Relationship Between 8D and FMEA
FMEA is a tool generally used in the planning of product or process design. The Failure Modes in a FMEA are equivalent to the problem statement or description in an 8D. Causes in a FMEA are equivalent to potential causes in an 8D. Effects of failure in a FMEA are problem symptoms in an 8D. The relationships between 8D and FMEA are outlined below:
- The problem statements and descriptions are sometimes linked between both documents. An 8D can utilize pre-brainstormed information from a FMEA to solve problems. However, the D2 (Problem Description)
- Possible causes in a FMEA can immediately be used to jump start 8D Fishbone or Ishikawa diagrams. Brainstorming information that is already known is not a good use of time or resources.

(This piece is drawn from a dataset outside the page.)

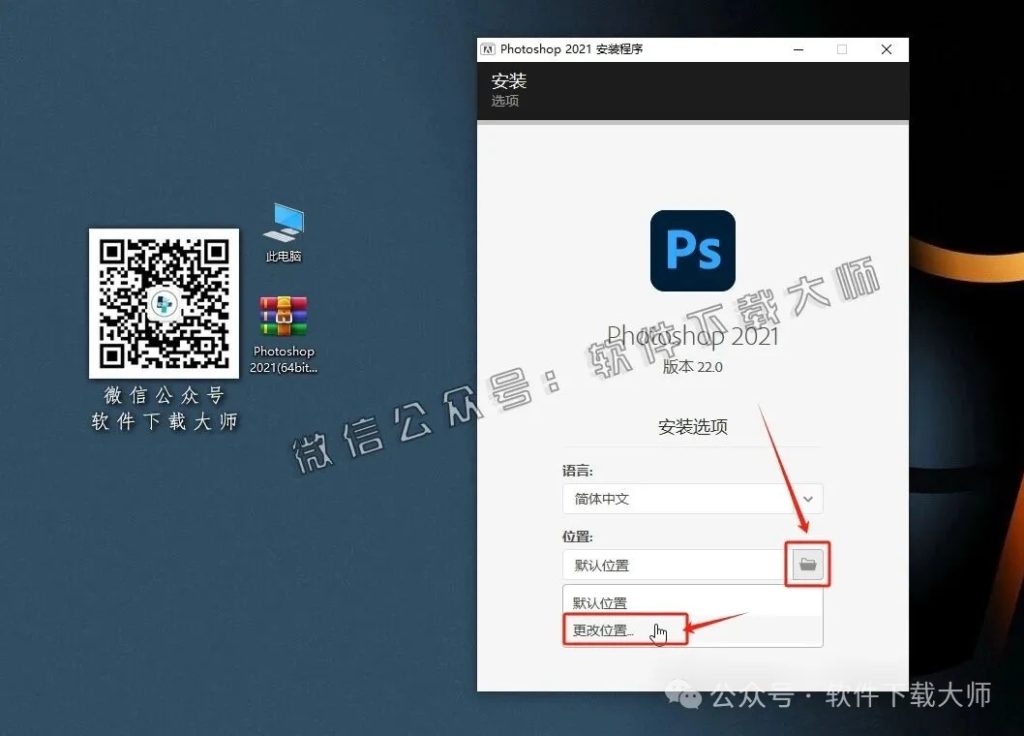The width and height of the screenshot is (1024, 736).
Task: Click the Adobe installer icon in the title bar
Action: (489, 48)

- Data and brainstorming collected during an 8D can be placed into a FMEA for future planning of new product or process quality. This allows a FMEA to consider actual failures, occurring as failure modes and causes, becoming more effective and complete.
- The design or process controls in a FMEA can be used in verifying the root cause and Permanent Corrective Action in an 8D.
The FMEA and 8D should reconcile each failure and cause by cross documenting failure modes, problem statements and possible causes. Each FMEA can be used as a database of possible causes of failure as an 8D is developed.